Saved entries
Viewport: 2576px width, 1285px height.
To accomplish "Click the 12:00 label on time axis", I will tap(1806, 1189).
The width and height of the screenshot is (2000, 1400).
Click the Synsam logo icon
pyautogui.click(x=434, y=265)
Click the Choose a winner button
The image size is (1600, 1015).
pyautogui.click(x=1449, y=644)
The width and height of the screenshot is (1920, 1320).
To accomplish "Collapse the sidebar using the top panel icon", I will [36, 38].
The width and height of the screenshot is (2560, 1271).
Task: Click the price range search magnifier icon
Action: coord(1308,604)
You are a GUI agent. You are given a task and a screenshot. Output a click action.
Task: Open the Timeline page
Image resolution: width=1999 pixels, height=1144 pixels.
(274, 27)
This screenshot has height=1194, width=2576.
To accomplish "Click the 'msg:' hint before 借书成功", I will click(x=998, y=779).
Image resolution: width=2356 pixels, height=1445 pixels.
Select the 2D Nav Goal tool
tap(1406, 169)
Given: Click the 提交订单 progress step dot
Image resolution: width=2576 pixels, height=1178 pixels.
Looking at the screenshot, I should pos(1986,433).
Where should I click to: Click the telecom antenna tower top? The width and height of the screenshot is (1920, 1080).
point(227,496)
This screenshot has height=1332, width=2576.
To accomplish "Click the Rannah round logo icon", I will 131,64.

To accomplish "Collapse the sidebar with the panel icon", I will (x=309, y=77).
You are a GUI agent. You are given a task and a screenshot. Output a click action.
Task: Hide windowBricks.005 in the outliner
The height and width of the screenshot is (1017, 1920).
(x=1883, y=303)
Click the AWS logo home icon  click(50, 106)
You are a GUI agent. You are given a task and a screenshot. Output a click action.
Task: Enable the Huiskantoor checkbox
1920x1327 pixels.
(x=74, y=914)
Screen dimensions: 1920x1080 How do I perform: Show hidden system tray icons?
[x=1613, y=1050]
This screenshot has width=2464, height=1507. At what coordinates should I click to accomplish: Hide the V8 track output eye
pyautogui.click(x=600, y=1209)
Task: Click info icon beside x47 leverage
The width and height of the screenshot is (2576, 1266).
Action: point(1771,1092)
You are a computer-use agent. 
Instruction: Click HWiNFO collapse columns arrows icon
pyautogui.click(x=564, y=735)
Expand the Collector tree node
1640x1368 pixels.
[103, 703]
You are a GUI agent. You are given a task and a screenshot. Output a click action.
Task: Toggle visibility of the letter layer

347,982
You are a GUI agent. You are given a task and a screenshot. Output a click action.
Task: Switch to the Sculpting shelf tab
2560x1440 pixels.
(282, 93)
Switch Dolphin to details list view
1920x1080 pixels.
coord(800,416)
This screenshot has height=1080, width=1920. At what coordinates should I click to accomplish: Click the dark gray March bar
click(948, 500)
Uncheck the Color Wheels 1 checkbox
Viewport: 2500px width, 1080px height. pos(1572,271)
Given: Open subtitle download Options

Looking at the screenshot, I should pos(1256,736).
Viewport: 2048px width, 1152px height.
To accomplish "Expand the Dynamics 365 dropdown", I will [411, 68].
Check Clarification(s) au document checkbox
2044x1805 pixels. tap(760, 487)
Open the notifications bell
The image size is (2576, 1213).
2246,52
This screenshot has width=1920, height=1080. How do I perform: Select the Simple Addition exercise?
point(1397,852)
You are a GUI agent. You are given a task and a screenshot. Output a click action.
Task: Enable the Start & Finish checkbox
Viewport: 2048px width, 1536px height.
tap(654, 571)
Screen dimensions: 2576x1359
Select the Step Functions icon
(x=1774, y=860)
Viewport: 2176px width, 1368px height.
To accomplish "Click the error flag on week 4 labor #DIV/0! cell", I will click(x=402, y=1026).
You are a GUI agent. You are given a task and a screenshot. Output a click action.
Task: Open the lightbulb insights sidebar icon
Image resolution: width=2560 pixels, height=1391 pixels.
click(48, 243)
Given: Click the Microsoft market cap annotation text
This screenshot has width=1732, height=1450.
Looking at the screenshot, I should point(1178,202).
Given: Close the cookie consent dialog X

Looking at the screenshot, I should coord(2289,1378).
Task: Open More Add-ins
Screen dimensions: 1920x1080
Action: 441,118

- What to produce: Your output should consist only of the lines from the one containing "Screen dimensions: 2576x1359" to the end of the records above, each retyped exactly.

- Reply to the task:
Screen dimensions: 2576x1359
Select the Step Functions icon
(x=1774, y=860)
Viewport: 2176px width, 1368px height.
To accomplish "Click the error flag on week 4 labor #DIV/0! cell", I will click(x=402, y=1026).
You are a GUI agent. You are given a task and a screenshot. Output a click action.
Task: Open the lightbulb insights sidebar icon
Image resolution: width=2560 pixels, height=1391 pixels.
click(48, 243)
Given: Click the Microsoft market cap annotation text
This screenshot has width=1732, height=1450.
Looking at the screenshot, I should point(1178,202).
Given: Close the cookie consent dialog X

Looking at the screenshot, I should coord(2289,1378).
Task: Open More Add-ins
Screen dimensions: 1920x1080
Action: 441,118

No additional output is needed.